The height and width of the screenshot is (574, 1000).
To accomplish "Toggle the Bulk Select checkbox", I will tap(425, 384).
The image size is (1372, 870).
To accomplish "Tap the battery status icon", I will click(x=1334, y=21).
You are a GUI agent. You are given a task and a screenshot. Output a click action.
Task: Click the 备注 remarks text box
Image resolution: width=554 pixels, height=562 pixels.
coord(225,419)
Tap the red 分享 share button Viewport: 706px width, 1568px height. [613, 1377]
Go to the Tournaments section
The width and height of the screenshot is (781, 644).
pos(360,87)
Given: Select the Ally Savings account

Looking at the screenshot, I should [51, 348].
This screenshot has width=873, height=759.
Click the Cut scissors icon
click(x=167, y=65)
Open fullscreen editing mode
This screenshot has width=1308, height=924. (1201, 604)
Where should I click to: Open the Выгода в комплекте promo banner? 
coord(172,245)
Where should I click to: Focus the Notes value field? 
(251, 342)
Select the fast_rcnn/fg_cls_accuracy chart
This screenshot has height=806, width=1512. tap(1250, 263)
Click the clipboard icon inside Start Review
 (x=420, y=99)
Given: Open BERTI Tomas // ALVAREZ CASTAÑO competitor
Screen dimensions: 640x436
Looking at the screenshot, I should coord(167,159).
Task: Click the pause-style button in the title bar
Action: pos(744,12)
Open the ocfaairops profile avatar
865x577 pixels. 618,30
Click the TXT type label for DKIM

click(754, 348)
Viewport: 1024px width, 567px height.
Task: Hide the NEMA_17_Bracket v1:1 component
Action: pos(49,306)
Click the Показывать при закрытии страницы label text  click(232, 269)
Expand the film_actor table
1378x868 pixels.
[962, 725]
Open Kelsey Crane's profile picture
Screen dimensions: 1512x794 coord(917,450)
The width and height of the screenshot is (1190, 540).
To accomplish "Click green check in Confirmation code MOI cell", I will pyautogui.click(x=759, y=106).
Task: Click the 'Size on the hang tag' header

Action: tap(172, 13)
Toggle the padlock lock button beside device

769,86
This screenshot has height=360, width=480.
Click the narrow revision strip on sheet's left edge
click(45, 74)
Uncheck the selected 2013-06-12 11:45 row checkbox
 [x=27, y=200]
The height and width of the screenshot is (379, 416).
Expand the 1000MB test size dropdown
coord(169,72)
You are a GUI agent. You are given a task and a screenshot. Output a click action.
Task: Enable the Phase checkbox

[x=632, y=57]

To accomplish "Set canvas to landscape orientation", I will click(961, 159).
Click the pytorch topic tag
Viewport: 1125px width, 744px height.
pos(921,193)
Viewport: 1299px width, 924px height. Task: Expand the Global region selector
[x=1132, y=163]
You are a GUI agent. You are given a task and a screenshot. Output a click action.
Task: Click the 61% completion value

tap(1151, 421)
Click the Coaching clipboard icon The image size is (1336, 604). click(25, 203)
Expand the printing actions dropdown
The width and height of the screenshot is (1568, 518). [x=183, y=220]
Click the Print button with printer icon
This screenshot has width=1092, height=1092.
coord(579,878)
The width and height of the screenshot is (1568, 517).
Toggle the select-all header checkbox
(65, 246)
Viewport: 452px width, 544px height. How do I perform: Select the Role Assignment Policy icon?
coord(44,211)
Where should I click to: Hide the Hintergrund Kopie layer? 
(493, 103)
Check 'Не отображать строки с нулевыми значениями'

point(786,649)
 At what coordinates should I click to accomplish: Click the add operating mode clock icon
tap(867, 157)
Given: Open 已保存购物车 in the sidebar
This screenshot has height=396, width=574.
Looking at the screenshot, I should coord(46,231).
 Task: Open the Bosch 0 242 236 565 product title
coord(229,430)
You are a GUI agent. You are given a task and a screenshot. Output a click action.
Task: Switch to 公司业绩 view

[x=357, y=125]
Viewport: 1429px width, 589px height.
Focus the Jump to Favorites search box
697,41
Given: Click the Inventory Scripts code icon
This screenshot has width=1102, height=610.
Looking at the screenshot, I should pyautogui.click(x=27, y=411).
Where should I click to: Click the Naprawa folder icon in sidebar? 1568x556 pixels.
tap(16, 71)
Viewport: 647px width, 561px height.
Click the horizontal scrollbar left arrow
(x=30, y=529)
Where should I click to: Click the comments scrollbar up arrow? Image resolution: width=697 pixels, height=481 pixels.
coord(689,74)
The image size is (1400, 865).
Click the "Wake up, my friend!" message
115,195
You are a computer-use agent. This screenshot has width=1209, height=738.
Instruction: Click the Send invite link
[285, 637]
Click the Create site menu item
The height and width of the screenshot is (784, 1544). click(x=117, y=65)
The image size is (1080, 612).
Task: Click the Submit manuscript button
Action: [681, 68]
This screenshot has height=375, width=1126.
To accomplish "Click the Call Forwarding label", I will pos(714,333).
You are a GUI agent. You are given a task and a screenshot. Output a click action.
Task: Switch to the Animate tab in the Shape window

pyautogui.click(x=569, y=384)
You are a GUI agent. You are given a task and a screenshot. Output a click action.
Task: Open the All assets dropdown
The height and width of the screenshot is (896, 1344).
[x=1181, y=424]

▶ What you have to do: Which lines in the data above contain "code"? Show each one.

▶ Result for this task:
To accomplish "Click green check in Confirmation code MOI cell", I will pyautogui.click(x=759, y=106).
Given: Click the Inventory Scripts code icon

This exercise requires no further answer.